[Exercise goal] Where does the string "agent" appear in the listing below? Copy every line where it does.

(Available data Opens)

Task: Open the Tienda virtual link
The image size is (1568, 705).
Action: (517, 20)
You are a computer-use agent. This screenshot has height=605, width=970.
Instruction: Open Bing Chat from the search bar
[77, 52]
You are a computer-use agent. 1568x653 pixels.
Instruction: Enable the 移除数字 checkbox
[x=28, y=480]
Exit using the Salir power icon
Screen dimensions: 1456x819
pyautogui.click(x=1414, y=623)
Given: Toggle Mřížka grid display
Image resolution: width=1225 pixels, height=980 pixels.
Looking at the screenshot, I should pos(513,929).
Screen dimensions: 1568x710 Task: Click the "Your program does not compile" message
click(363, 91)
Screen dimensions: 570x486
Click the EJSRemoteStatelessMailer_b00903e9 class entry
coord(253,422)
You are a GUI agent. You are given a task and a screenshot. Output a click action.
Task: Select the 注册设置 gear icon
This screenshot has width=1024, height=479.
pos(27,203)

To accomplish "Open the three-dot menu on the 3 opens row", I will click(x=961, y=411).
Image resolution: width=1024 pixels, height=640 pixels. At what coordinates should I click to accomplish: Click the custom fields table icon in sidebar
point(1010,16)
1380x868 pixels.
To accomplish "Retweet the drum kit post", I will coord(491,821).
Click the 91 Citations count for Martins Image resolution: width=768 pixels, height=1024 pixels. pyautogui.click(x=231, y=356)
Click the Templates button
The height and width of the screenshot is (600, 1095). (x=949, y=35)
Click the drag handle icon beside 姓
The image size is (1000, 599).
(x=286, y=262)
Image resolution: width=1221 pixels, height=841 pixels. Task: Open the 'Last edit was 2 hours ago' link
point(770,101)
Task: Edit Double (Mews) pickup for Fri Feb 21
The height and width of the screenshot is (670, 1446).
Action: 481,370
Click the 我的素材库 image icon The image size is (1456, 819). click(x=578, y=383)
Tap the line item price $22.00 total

(Available data Closes)

[Result for this exercise]
You are a computer-use agent. This screenshot has height=605, width=970.
You are a computer-use agent. 1568x653 pixels.
You are a GUI agent. You are given a task and a screenshot. Output a click action.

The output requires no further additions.